-- START DOCUMENT PASSAGE --

Building India's Most Comprehensive Political Data Platform

The Problem

India has 543 Members of Parliament in the Lok Sabha alone. Citizens vote every five years, but between elections, there is almost no accessible, structured way to track how representatives actually perform. Parliamentary attendance data exists on government portals. Criminal records sit in election affidavits. Asset declarations are buried in PDFs. But nobody had stitched it all together into a single, evidence-backed accountability score.

We set out to build Politia: a platform that treats every claim as a data point that must trace back to an official source. No AI-generated summaries, no media opinions. Just records.

Every score on Politia traces back to an official parliamentary record or election affidavit. If we cannot source it, we do not display it.

Architecture Decisions

We chose a hexagonal architecture with strict SOLID principles for the backend. This was not academic perfectionism -- it was survival. When you are normalizing data from six different sources with different schemas, field names, and levels of completeness, you need clear boundaries.

FastAPI for the backend -- async by default, Pydantic models as the contract layer between ingestion and API
PostgreSQL on Neon -- free tier, serverless scaling, branching for safe migrations
Next.js 16 on Vercel -- React 19 server components for the frontend, zero client JS where possible
Cloudflare R2 -- object storage for raw affidavit PDFs and bulk data exports
GitHub Actions -- cron jobs for periodic data refresh, zero infrastructure cost

The entire stack runs on free tiers. Total infrastructure cost: $0/month.

The Data Pipeline

The key insight that saved us weeks of work: most of the data we needed already existed as structured downloads. We did not need to build scrapers for 80% of our requirements.

Vonter/india-representatives-activity -- MP performance data from PRS Legislative Research, already in JSON/CSV
datameet/india-election-data -- All Lok Sabha election results since independence, clean CSV
TCPD-IED via LokDhaba -- Election data from 1962 onward with unique politician IDs (critical for entity resolution)
Parliamentary candidates affidavit data -- Affidavits from 2004 to 2019, structured
OpenSanctions in_sansad -- All current MPs with biographical data in JSON
data.gov.in -- Attendance records, committee memberships, bills participation in CSV

Scraping was only needed for two sources: MyNeta 2024 election data and the latest PRS session data. Everything else was download-normalize-ingest.

The Scoring Formula

The scoring formula went through two major versions. Version 1 was intuitive but deeply flawed. It attempted to score MPs on a 0-100 scale across five dimensions:

Parliamentary Activity (30%) -- attendance, questions asked, debates participated in
Financial Integrity (25%) -- asset disclosure completeness, wealth growth rate
Criminal Record (20%) -- number and severity of declared criminal cases
Education & Background (15%) -- educational qualifications, professional background
Constituency Work (10%) -- MPLADS fund utilization

This looked reasonable on paper. It was not.

-- END DOCUMENT PASSAGE --
-- START SUPPLIED RECORDS --

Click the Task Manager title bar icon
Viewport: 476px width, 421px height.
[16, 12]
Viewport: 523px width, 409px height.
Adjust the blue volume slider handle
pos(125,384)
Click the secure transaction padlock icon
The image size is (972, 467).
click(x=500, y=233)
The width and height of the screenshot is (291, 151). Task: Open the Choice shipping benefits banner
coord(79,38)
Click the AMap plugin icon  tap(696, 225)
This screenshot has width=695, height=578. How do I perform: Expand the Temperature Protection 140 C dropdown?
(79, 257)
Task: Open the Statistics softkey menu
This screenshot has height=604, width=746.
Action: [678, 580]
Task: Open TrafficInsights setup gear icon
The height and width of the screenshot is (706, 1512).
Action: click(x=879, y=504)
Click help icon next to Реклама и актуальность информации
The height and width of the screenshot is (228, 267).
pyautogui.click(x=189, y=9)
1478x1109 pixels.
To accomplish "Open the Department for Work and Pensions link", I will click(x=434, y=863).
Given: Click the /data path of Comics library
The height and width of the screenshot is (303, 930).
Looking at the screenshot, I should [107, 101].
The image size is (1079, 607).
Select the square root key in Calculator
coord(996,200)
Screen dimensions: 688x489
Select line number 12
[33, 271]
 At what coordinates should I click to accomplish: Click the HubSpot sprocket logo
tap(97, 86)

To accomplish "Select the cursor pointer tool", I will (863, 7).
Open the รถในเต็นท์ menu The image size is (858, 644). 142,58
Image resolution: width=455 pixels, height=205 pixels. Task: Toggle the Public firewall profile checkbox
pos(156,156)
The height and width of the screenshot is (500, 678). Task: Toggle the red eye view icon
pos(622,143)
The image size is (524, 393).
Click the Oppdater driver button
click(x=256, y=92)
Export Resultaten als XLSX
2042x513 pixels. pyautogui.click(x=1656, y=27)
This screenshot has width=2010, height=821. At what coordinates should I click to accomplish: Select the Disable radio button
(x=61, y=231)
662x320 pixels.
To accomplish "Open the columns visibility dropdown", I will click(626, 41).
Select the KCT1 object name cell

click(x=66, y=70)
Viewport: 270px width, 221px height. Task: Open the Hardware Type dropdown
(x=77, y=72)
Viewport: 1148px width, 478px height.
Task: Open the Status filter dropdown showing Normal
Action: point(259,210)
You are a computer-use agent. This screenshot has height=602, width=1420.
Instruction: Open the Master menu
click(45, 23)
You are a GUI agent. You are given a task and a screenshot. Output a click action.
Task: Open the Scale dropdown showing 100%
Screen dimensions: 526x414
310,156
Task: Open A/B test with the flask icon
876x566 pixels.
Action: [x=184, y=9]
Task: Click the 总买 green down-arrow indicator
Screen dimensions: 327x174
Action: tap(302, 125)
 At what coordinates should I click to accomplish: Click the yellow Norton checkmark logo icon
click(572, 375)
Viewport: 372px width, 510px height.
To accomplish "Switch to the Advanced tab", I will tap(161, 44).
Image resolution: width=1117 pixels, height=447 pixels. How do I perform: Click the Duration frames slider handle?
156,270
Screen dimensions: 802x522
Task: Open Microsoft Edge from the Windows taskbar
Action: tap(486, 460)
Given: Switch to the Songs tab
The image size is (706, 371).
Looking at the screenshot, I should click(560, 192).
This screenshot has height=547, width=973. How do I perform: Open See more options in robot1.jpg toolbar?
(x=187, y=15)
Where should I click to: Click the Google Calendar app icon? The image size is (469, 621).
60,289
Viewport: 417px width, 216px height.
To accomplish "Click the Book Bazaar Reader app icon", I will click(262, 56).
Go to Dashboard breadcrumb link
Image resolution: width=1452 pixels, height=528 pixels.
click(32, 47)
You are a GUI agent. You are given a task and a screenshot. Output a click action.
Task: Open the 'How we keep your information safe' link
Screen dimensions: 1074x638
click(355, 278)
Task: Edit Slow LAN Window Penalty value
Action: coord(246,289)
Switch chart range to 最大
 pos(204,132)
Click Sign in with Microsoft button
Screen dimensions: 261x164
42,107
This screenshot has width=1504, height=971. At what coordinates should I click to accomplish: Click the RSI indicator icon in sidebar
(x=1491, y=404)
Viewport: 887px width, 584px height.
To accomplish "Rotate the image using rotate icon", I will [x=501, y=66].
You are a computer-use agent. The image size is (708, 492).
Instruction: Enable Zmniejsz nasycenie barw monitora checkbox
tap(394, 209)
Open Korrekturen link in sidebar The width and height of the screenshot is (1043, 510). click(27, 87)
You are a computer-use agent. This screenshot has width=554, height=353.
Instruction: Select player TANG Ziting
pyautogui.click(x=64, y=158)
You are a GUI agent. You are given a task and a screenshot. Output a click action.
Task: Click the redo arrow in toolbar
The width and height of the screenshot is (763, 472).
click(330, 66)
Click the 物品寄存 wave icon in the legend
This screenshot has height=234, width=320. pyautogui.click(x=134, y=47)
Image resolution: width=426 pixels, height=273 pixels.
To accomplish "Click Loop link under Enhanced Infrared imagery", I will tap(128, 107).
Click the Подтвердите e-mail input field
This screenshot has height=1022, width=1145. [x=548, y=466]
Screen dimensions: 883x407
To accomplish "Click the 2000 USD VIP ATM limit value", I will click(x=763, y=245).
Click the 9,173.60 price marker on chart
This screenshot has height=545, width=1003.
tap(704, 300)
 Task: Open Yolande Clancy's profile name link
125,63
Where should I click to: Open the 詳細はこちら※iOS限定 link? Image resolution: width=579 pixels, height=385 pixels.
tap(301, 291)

-- END SUPPLIED RECORDS --

→ **DIRECTION A**: Retype the stretch of the Politia write-up from "We set out to" through "opinions. Just records.", matching it character for character.
→ **DIRECTION B**: According to the Politia write-up, which service stores the raw affidavit PDFs and bulk data exports?

→ **CORRECT RESPONSE A**:
We set out to build Politia: a platform that treats every claim as a data point that must trace back to an official source. No AI-generated summaries, no media opinions. Just records.

→ **CORRECT RESPONSE B**: Cloudflare R2.